* START GIVEN RECORDS *
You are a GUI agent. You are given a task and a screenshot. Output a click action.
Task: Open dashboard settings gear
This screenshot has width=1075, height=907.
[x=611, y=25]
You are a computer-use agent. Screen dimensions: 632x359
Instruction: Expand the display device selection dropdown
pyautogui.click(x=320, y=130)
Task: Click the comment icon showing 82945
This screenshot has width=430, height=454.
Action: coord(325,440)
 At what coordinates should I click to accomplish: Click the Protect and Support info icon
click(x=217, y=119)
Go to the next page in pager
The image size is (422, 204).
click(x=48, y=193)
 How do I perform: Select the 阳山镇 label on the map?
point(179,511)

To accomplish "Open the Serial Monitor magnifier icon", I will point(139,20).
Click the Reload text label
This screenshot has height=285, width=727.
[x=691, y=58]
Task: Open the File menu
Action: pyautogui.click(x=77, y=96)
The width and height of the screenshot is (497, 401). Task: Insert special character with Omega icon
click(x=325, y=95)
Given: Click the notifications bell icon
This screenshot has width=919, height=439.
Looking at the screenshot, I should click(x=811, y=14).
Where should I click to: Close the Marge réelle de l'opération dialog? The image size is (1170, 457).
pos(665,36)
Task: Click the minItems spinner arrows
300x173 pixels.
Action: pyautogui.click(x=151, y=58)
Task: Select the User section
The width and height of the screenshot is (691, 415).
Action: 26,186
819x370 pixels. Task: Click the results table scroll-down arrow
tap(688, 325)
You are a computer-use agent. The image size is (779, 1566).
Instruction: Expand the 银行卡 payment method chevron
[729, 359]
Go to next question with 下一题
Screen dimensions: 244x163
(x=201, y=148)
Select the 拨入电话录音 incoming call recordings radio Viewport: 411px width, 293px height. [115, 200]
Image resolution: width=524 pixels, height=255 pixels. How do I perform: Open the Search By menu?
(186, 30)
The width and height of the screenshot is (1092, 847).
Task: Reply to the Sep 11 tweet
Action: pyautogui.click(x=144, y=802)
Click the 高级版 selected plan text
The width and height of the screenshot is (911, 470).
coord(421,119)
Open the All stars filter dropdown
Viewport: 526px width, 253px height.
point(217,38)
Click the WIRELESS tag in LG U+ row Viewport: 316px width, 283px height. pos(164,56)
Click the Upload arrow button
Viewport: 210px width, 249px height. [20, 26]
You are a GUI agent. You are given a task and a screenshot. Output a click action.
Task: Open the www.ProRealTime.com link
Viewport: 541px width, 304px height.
* END GIVEN RECORDS *
TASK DIRECTIONS
Format the records as a Markdown table with two columns, Row and Line, placing one line of the records in each row and numbering the rows in order. Leave out blank lines.

SOLUTION
| Row | Line |
|---|---|
| 1 | You are a GUI agent. You are given a task and a screenshot. Output a click action. |
| 2 | Task: Open dashboard settings gear |
| 3 | This screenshot has width=1075, height=907. |
| 4 | [x=611, y=25] |
| 5 | You are a computer-use agent. Screen dimensions: 632x359 |
| 6 | Instruction: Expand the display device selection dropdown |
| 7 | pyautogui.click(x=320, y=130) |
| 8 | Task: Click the comment icon showing 82945 |
| 9 | This screenshot has width=430, height=454. |
| 10 | Action: coord(325,440) |
| 11 |  At what coordinates should I click to accomplish: Click the Protect and Support info icon |
| 12 | click(x=217, y=119) |
| 13 | Go to the next page in pager |
| 14 | The image size is (422, 204). |
| 15 | click(x=48, y=193) |
| 16 |  How do I perform: Select the 阳山镇 label on the map? |
| 17 | point(179,511) |
| 18 | To accomplish "Open the Serial Monitor magnifier icon", I will point(139,20). |
| 19 | Click the Reload text label |
| 20 | This screenshot has height=285, width=727. |
| 21 | [x=691, y=58] |
| 22 | Task: Open the File menu |
| 23 | Action: pyautogui.click(x=77, y=96) |
| 24 | The width and height of the screenshot is (497, 401). Task: Insert special character with Omega icon |
| 25 | click(x=325, y=95) |
| 26 | Given: Click the notifications bell icon |
| 27 | This screenshot has width=919, height=439. |
| 28 | Looking at the screenshot, I should click(x=811, y=14). |
| 29 | Where should I click to: Close the Marge réelle de l'opération dialog? The image size is (1170, 457). |
| 30 | pos(665,36) |
| 31 | Task: Click the minItems spinner arrows |
| 32 | 300x173 pixels. |
| 33 | Action: pyautogui.click(x=151, y=58) |
| 34 | Task: Select the User section |
| 35 | The width and height of the screenshot is (691, 415). |
| 36 | Action: 26,186 |
| 37 | 819x370 pixels. Task: Click the results table scroll-down arrow |
| 38 | tap(688, 325) |
| 39 | You are a computer-use agent. The image size is (779, 1566). |
| 40 | Instruction: Expand the 银行卡 payment method chevron |
| 41 | [729, 359] |
| 42 | Go to next question with 下一题 |
| 43 | Screen dimensions: 244x163 |
| 44 | (x=201, y=148) |
| 45 | Select the 拨入电话录音 incoming call recordings radio Viewport: 411px width, 293px height. [115, 200] |
| 46 | Image resolution: width=524 pixels, height=255 pixels. How do I perform: Open the Search By menu? |
| 47 | (186, 30) |
| 48 | The width and height of the screenshot is (1092, 847). |
| 49 | Task: Reply to the Sep 11 tweet |
| 50 | Action: pyautogui.click(x=144, y=802) |
| 51 | Click the 高级版 selected plan text |
| 52 | The width and height of the screenshot is (911, 470). |
| 53 | coord(421,119) |
| 54 | Open the All stars filter dropdown |
| 55 | Viewport: 526px width, 253px height. |
| 56 | point(217,38) |
| 57 | Click the WIRELESS tag in LG U+ row Viewport: 316px width, 283px height. pos(164,56) |
| 58 | Click the Upload arrow button |
| 59 | Viewport: 210px width, 249px height. [20, 26] |
| 60 | You are a GUI agent. You are given a task and a screenshot. Output a click action. |
| 61 | Task: Open the www.ProRealTime.com link |
| 62 | Viewport: 541px width, 304px height. |